» EXERCISE
Reproduce verbatim the lines of the records below, from the line containing "Point to the Ring" through the line containing "Click the vertical".

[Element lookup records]
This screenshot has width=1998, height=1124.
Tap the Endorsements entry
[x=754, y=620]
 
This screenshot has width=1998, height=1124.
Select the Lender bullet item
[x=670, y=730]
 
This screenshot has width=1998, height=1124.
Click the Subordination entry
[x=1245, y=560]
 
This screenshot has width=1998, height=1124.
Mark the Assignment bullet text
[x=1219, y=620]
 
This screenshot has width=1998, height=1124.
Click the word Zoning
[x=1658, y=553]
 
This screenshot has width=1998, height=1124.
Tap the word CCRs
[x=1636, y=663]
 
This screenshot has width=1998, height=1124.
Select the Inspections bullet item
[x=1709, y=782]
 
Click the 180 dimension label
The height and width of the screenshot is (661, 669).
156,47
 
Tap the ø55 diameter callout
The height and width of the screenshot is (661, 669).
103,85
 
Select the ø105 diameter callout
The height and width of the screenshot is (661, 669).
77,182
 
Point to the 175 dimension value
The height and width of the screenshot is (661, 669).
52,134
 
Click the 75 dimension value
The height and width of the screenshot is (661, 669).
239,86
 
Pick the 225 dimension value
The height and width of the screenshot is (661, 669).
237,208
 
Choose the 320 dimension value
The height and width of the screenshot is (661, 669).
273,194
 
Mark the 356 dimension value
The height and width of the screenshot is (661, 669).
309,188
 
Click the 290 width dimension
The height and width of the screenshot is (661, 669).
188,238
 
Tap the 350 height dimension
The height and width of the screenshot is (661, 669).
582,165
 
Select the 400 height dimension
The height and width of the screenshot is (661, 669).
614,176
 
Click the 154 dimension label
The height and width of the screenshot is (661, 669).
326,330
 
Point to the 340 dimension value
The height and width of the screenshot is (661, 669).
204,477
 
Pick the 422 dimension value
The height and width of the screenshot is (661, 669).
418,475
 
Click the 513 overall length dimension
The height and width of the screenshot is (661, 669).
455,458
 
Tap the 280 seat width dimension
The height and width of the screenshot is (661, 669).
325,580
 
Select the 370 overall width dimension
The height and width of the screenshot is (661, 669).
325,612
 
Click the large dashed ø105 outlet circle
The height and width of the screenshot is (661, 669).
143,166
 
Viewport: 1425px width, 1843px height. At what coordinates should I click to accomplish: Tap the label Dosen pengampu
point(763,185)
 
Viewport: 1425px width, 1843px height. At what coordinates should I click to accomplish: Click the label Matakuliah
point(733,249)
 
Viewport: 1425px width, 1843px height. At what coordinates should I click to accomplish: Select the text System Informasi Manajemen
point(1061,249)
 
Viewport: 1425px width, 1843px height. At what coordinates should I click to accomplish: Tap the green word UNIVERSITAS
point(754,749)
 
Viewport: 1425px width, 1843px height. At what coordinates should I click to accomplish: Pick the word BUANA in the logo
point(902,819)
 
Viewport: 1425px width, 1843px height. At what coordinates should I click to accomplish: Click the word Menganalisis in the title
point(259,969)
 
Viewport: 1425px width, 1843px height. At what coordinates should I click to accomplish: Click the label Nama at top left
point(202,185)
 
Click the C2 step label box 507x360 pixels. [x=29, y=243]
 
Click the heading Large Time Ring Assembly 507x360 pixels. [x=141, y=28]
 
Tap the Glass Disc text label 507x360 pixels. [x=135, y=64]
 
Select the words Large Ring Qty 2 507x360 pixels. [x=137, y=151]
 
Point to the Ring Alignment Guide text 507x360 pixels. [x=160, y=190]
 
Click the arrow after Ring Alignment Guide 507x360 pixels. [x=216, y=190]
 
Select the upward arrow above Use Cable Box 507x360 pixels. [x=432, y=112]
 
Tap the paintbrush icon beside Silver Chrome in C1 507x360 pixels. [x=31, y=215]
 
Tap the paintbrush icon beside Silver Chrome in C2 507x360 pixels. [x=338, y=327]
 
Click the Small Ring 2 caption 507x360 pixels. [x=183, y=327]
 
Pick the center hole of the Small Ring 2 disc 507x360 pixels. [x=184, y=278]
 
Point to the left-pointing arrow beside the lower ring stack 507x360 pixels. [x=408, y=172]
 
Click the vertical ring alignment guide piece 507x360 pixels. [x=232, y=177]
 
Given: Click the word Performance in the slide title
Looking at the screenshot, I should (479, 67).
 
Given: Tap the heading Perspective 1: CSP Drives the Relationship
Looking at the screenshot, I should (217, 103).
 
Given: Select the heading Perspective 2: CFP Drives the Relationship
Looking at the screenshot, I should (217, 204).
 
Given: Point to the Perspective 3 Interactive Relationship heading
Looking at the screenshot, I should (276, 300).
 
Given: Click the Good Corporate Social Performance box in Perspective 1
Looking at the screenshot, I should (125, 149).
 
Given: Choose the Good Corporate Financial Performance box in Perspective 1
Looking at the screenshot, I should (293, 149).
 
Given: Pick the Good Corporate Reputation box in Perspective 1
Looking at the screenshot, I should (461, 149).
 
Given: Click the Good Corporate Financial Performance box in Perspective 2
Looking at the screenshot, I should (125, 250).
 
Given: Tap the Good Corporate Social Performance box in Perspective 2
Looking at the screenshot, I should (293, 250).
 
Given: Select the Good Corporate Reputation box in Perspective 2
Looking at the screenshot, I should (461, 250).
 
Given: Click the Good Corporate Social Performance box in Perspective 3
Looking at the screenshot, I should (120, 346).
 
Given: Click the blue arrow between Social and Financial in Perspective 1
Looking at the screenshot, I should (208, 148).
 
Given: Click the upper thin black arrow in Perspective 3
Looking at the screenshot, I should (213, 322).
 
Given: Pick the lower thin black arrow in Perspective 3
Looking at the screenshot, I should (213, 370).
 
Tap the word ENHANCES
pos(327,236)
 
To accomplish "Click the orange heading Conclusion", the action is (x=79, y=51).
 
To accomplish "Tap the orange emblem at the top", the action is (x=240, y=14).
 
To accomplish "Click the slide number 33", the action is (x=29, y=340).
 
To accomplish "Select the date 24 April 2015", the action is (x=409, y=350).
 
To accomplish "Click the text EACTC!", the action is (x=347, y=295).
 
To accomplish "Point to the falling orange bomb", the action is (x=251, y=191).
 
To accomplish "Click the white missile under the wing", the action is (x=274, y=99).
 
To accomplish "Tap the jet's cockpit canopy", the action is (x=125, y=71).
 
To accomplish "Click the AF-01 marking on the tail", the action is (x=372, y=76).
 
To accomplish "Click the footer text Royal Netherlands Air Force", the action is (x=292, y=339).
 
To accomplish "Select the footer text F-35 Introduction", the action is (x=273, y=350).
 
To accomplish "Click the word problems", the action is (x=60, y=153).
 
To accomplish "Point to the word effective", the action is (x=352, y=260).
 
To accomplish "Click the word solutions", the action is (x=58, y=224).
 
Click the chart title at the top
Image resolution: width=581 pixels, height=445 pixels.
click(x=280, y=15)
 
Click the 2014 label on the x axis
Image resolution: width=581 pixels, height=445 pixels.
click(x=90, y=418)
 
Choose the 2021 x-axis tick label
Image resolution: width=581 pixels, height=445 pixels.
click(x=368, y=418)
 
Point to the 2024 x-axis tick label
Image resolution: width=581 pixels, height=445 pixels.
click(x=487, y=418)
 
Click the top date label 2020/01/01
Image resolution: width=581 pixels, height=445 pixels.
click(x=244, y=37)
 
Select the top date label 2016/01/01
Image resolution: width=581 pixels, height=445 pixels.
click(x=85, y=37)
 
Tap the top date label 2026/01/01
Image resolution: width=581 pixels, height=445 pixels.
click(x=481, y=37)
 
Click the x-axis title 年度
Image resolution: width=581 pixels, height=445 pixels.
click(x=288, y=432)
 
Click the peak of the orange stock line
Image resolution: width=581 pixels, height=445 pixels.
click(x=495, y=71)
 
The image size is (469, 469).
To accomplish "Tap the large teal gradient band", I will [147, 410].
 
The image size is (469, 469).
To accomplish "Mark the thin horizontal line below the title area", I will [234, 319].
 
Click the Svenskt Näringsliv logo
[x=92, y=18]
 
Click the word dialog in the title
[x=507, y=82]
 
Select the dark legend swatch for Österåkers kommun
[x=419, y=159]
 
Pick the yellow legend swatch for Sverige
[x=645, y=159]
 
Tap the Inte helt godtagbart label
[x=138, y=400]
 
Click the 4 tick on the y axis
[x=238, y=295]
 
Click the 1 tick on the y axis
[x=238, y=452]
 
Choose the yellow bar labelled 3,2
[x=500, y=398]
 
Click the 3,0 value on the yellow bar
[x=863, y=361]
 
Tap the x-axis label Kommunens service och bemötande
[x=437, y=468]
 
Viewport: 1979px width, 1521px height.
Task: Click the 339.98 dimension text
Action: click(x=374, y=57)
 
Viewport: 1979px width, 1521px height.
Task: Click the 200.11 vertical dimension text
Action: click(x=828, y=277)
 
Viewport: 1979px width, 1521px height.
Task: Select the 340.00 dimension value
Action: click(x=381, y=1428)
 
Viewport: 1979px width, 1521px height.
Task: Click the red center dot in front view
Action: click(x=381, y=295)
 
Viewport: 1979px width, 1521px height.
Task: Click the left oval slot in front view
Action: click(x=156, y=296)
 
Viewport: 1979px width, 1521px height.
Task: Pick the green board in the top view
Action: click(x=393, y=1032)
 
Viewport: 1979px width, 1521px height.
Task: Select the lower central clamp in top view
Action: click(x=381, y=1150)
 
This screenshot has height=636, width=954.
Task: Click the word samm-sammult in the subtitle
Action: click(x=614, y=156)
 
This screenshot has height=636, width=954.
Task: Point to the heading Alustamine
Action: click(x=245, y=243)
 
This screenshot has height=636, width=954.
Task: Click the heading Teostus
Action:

» THE OUTPUT
Point to the Ring Alignment Guide text 507x360 pixels. [x=160, y=190]
 
Click the arrow after Ring Alignment Guide 507x360 pixels. [x=216, y=190]
 
Select the upward arrow above Use Cable Box 507x360 pixels. [x=432, y=112]
 
Tap the paintbrush icon beside Silver Chrome in C1 507x360 pixels. [x=31, y=215]
 
Tap the paintbrush icon beside Silver Chrome in C2 507x360 pixels. [x=338, y=327]
 
Click the Small Ring 2 caption 507x360 pixels. [x=183, y=327]
 
Pick the center hole of the Small Ring 2 disc 507x360 pixels. [x=184, y=278]
 
Point to the left-pointing arrow beside the lower ring stack 507x360 pixels. [x=408, y=172]
 
Click the vertical ring alignment guide piece 507x360 pixels. [x=232, y=177]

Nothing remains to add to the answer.